Using AI-powered computer vision, this project can identify objects in real-time via a live camera feed. Created by Martin Spendiff and Vanessa Bradley, the system detects human presence, allowing users to determine if someone, such as a boss, is approaching from behind.

The setup involves two components – a Raspberry Pi 5 with a Camera Module and AI Kit handles image recognition and serves as a web server, while a Raspberry Pi Pico W, paired with a voltmeter, receives signals via web sockets. The voltmeter’s needle indicates the AI’s confidence level in identifying the object.

The two-part configuration also allows flexible camera placement, enabling monitoring of areas that are otherwise hard to view. The project’s GitHub repository offers code adaptations for additional uses, such as deterring unwanted visitors, including pigeons in window boxes.
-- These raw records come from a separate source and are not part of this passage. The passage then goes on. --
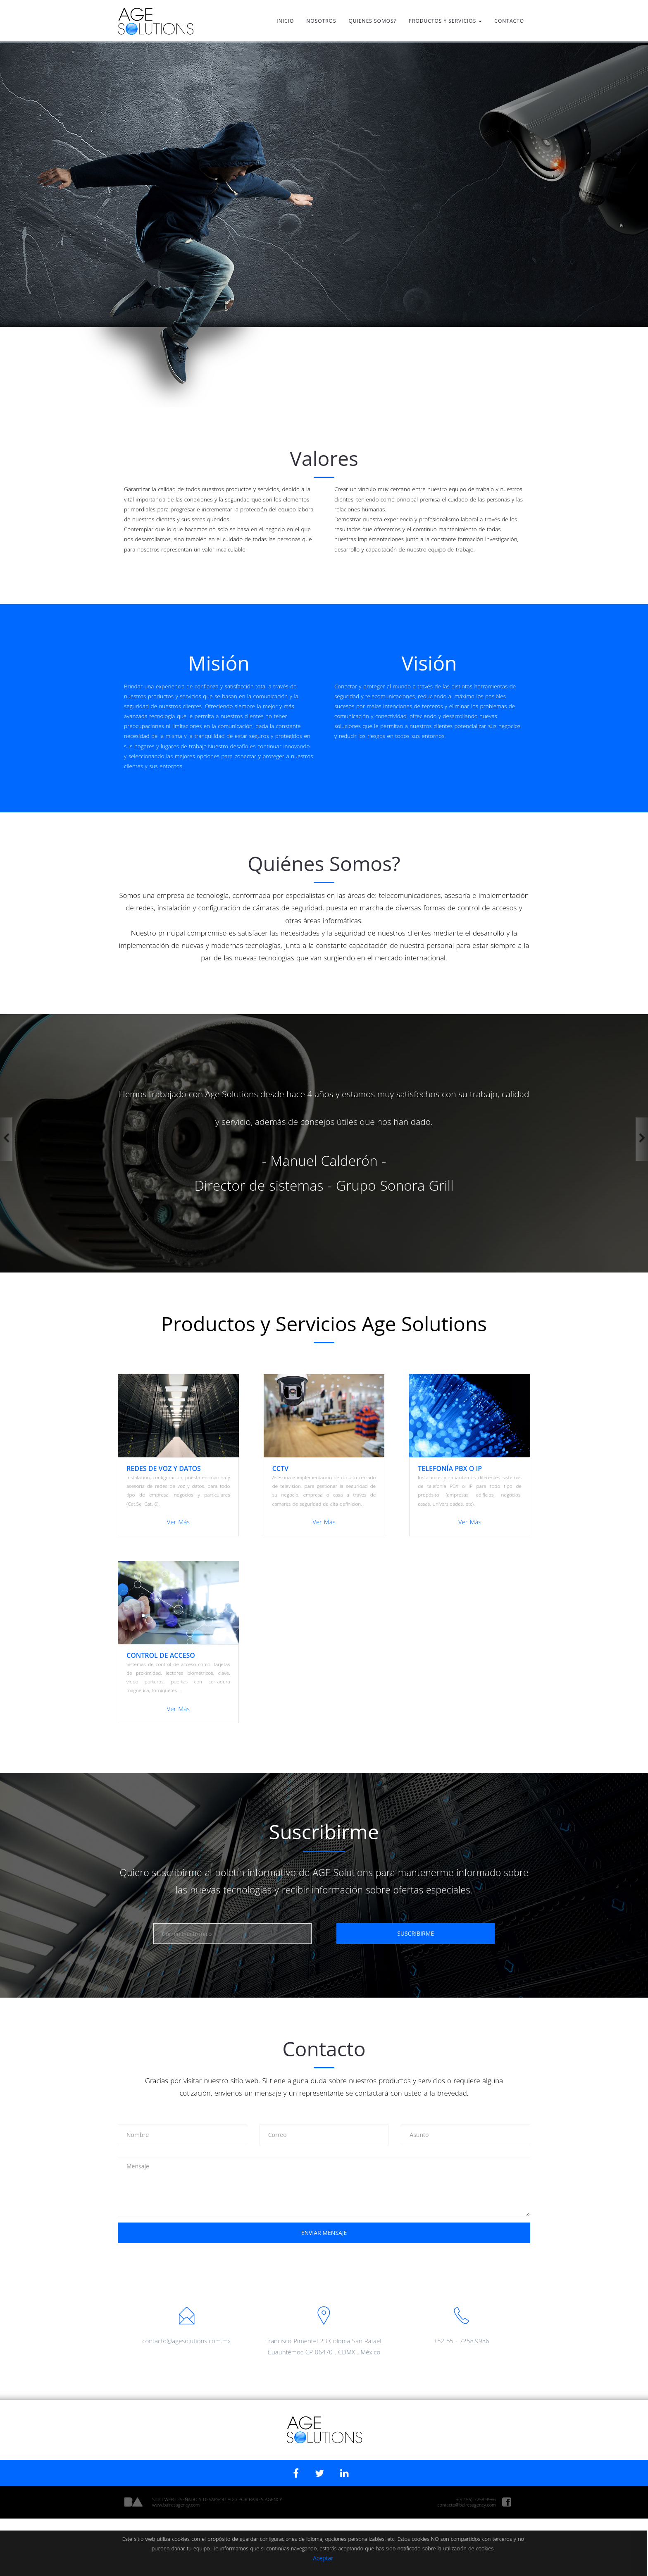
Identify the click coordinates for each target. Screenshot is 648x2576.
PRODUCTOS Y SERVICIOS (445, 20)
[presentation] (324, 2265)
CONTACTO (509, 20)
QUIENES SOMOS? (372, 20)
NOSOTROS (321, 20)
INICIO (285, 20)
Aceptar (263, 2558)
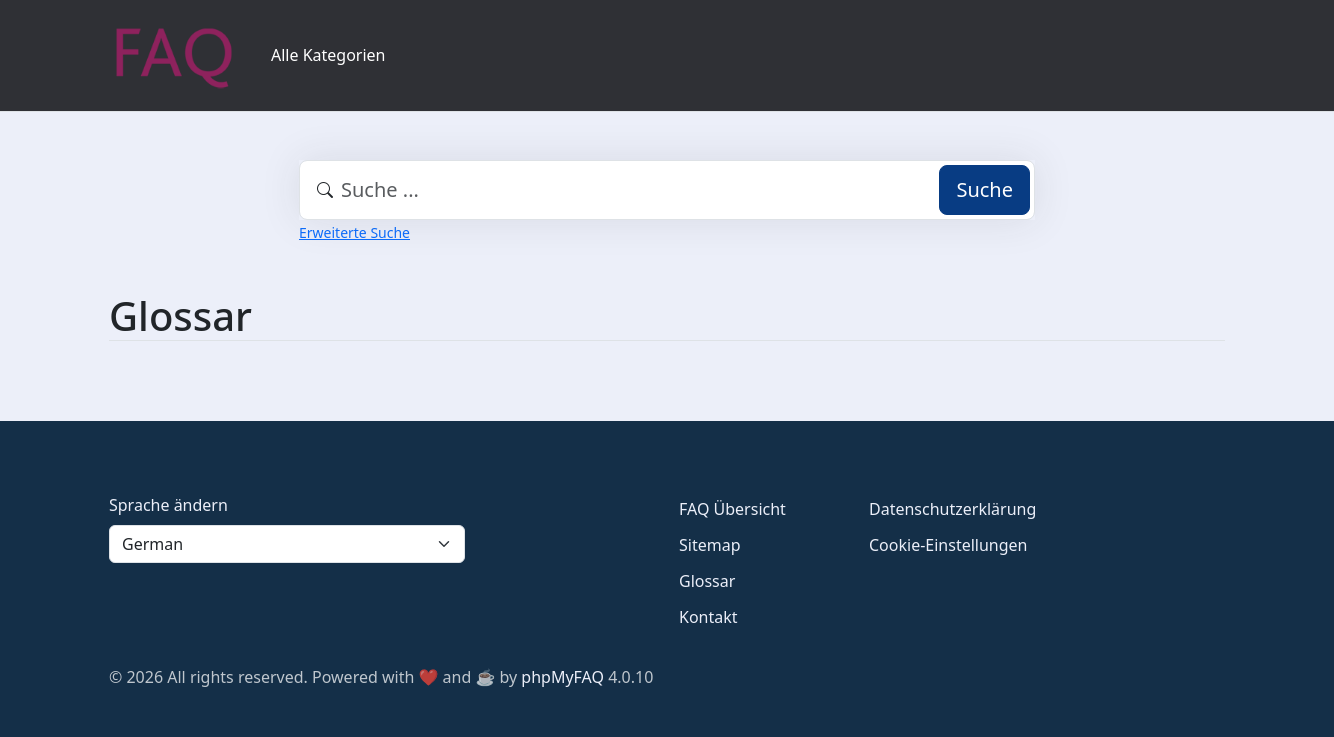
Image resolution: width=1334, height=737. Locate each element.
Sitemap (710, 545)
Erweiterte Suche (354, 232)
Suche (984, 189)
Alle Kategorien (328, 55)
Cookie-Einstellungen (948, 545)
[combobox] (667, 190)
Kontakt (708, 617)
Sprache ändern (168, 505)
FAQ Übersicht (732, 509)
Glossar (707, 581)
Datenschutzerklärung (952, 509)
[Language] (287, 544)
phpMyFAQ (562, 677)
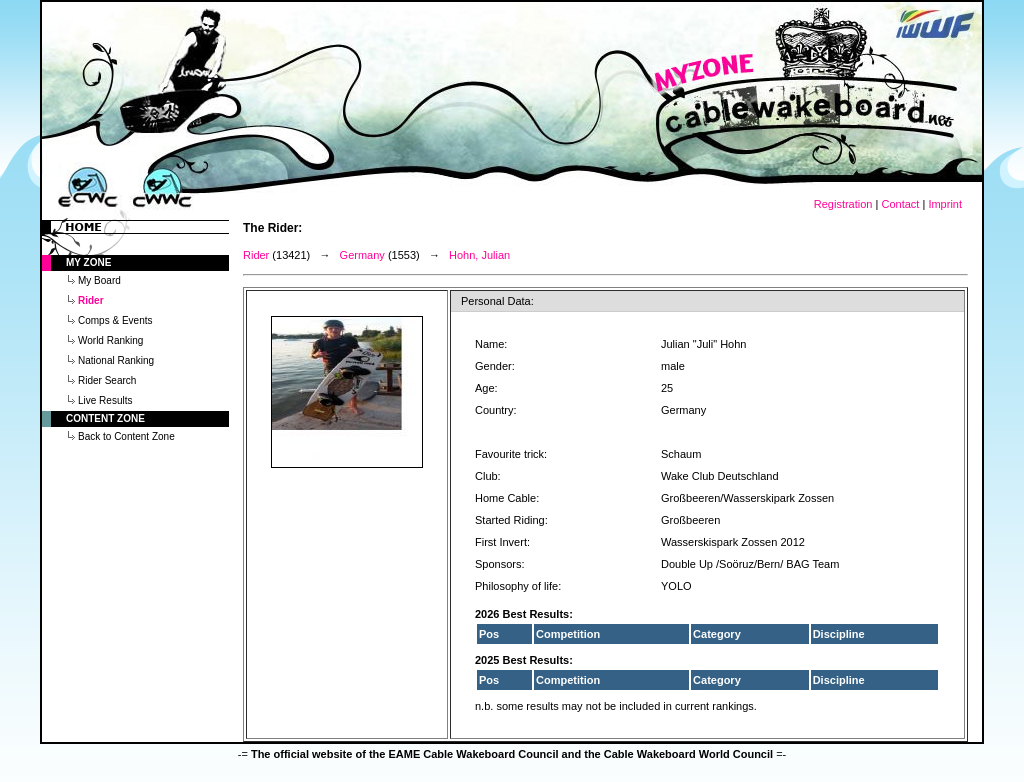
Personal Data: (497, 301)
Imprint (945, 204)
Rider (256, 255)
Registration (843, 204)
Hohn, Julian (479, 255)
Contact (900, 204)
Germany (362, 255)
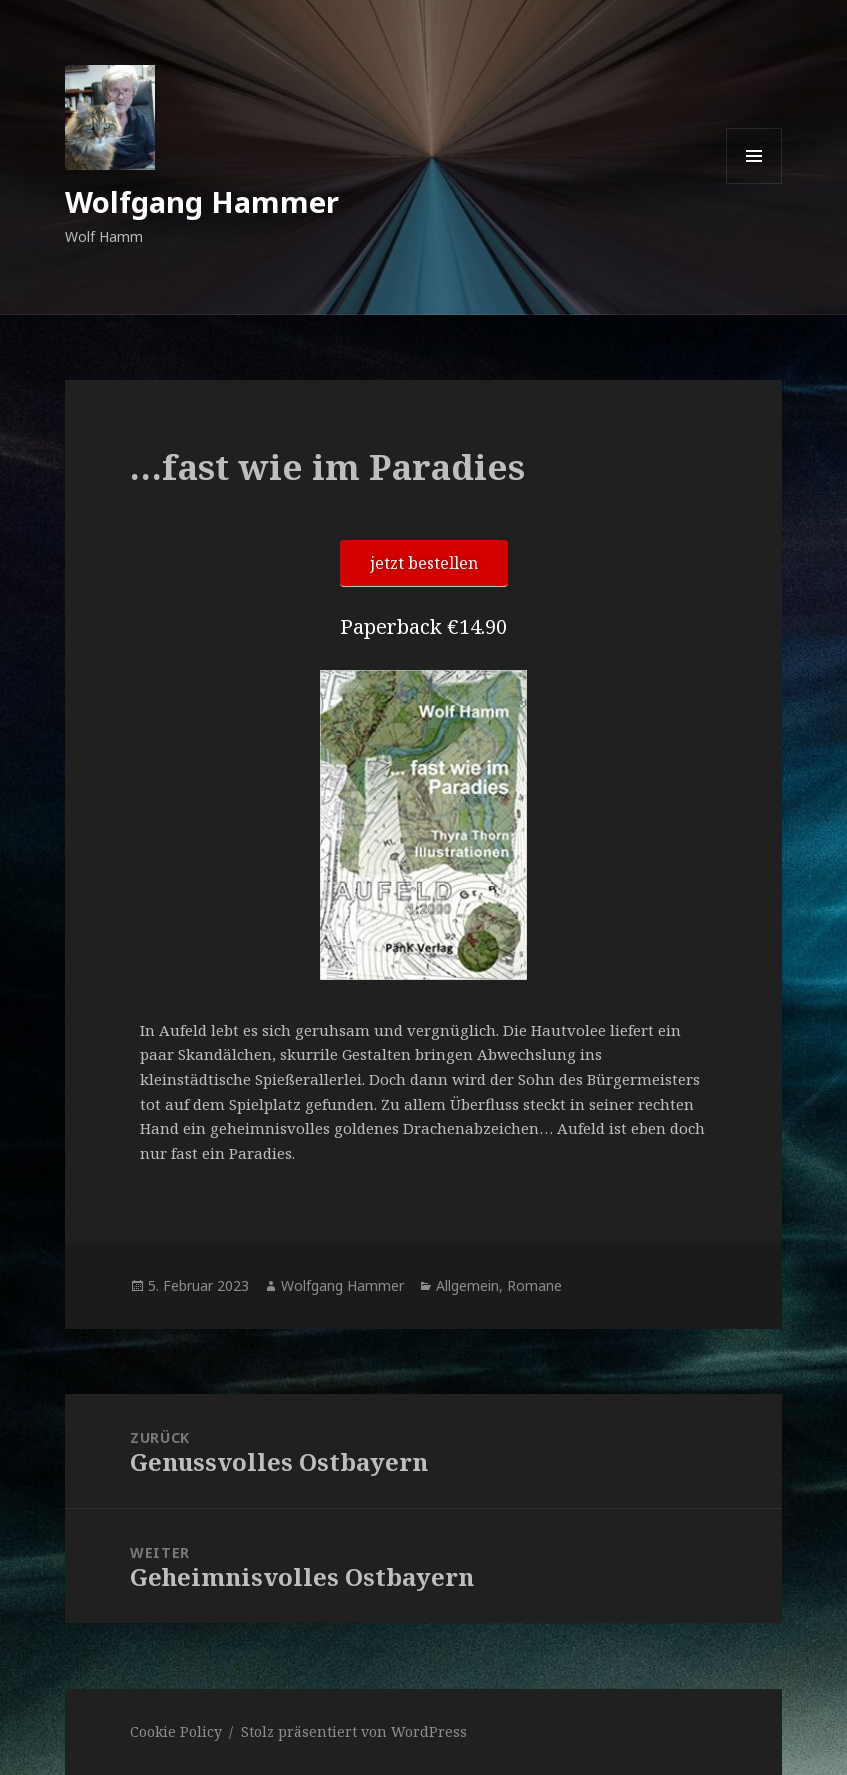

As a proof of concept, Japanese maker Naveen developed an automated solution for identifying and monitoring vehicles at toll plazas. This system ensures an accurate tally of vehicles entering and exiting the area, demonstrating the efficiency of AI inferencing on the Raspberry Pi AI Kit.

These projects highlight the power and versatility of Raspberry Pi’s AI capabilities, offering a glimpse into the endless possibilities for innovation. Whether you are an experienced maker or a curious beginner, these examples provide inspiration and practical knowledge to embark on your own AI-driven projects.